In sum, all three residual plots reinforce that the regression models satisfy core statistical assumptions. There are no signs of autocorrelation, strong skew, or heteroscedasticity, validating the use of OLS for analyzing the UAV impact on input efficiency. The robustness of the models lends credibility to the inference that UAV spraying substantially reduces resource consumption across diverse cropping systems and field conditions.
3.2. Environmental Impact Assessment (LCA Results)
3.2.1. Carbon Footprint Estimation Results
The total operational carbon footprint was assessed by aggregating emissions from diesel combustion, battery charging, and pesticide manufacturing, as described in Equations (1)–(4). Based on field data from 18 farms, the mean CO2 emission under conventional spraying was calculated as 46.2 ± 3.4 kg CO2/ha, compared to 23.5 ± 2.9 kg CO2/ha for UAV-based spraying. This corresponds to a mean reduction of 48.3% in total carbon emissions, primarily driven by the elimination of diesel fuel and the reduced use of pesticides under UAV practices.
As shown in
Table 6, diesel emissions were the dominant contributor to carbon load under conventional methods, while UAV spraying relied on electricity and incurred significantly lower pesticide-related emissions.
A one-tailed t-test confirmed the statistical significance of this difference (p < 0.001), validating the carbon benefits of UAV spraying. The reduction was particularly notable in Punjab and Haryana, where diesel-intensive practices dominate.
3.2.2. Water Footprint Estimation Results
Using Equation (5), the total freshwater usage per hectare was evaluated for each spraying method. UAV spraying resulted in an average usage of 2430 ± 410 m3/ha, significantly lower than the 7580 ± 1320 m3/ha associated with conventional operations. This translates into a 67.9% reduction in operational water footprint.
The impact of these reductions on regional groundwater overdraft is outlined in
Table 7, which highlights the estimated savings per hectare in Punjab, Haryana, and Rajasthan. For instance, in Punjab, the use of UAVs could reduce groundwater overdraft by approximately 5300 m
3/ha, equating to a 53% relief.
Given that agricultural irrigation is a major source of groundwater extraction in Northern India, the observed water savings from UAV spraying have significant implications for aquifer health. Using Central Ground Water Board (CGWB) overdraft estimates, the per-hectare water savings of ~5150 m3 from UAV spraying were mapped against the regional overdraft levels.
For areas relying heavily on tubewell irrigation, that saving equates to the following:
These figures from
Table 7 illustrate that UAV spraying has the potential to alleviate 50–70% of annual aquifer overdraft in the studied regions. Such conservation gains are vital in the face of declining groundwater tables and mounting climate pressure on irrigation systems. This result supports the adoption of UAV spraying as a strategic intervention for aquifer conservation in overexploited districts.

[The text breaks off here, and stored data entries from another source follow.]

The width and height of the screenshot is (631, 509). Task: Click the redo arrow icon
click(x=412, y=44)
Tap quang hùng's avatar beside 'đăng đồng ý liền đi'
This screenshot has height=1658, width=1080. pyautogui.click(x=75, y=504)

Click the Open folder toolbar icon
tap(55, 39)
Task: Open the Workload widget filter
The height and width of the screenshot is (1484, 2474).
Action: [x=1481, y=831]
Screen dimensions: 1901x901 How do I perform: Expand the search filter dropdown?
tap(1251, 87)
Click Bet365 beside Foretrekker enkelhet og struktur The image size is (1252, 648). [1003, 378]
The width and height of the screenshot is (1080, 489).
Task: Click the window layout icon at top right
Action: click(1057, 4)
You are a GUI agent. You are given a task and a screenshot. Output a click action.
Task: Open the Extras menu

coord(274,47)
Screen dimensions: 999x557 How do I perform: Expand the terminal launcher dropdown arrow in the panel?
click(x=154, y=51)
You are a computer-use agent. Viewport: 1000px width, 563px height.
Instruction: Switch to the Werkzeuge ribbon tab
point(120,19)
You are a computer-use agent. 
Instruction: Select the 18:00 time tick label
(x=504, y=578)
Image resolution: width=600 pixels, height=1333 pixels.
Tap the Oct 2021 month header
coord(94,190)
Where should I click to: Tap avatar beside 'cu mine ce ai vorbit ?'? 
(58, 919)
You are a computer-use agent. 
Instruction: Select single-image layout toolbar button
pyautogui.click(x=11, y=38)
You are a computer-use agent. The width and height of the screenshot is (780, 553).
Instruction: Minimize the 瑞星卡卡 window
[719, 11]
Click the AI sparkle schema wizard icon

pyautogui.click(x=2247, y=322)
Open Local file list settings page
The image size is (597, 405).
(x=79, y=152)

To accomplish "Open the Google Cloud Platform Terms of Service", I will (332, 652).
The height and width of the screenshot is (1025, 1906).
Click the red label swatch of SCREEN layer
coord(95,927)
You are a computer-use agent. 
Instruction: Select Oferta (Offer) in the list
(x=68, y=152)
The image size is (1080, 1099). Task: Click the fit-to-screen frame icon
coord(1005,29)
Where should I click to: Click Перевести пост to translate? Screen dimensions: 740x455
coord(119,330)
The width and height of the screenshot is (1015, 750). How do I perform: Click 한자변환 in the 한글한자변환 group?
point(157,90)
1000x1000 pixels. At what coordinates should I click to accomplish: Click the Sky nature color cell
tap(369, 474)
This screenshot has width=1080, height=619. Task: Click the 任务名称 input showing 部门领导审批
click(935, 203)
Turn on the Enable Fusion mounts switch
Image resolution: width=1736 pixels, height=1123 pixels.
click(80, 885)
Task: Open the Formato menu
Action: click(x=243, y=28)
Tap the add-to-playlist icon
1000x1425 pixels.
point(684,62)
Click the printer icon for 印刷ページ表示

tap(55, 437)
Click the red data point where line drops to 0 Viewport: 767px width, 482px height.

3.2.3. Pesticide Runoff Estimation Results
The pesticide runoff potential, modeled using Equation (6), showed a significant reduction under UAV usage. The mean pesticide runoff was estimated at 0.62 ± 0.08 kg/ha for UAVs, compared to 1.95 ± 0.2 kg/ha for conventional methods—a reduction of ~68%.
This was largely attributed to reduced application rates and precision targeting via UAVs. The final estimates are summarized in
Table 8.
These reductions are consistent with prior studies on UAV-mediated drift control and chemical precision.
3.2.4. Monte Carlo Simulation: Uncertainty Analysis Results
To account for variability in environmental conditions and parameter uncertainty, we conducted a Monte Carlo simulation with 10,000 iterations for each key environmental metric: CO
2 emissions, water usage, and pesticide runoff. The simulation assumed a normal distribution for each variable, using empirically derived means and standard deviations based on the raw data collected from UAV and conventional farm trials. The 95% confidence intervals derived from the simulation outputs for each category are summarized in
Table 9.
Figure 3 presents the resulting probability density histograms for each environmental impact category, comparing the conventional and UAV spraying methods. Each curve represents the likelihood distribution of total impact per hectare. Histogram peaks (
Figure 3) show non-overlapping 95% CIs, confirming robust environmental advantages.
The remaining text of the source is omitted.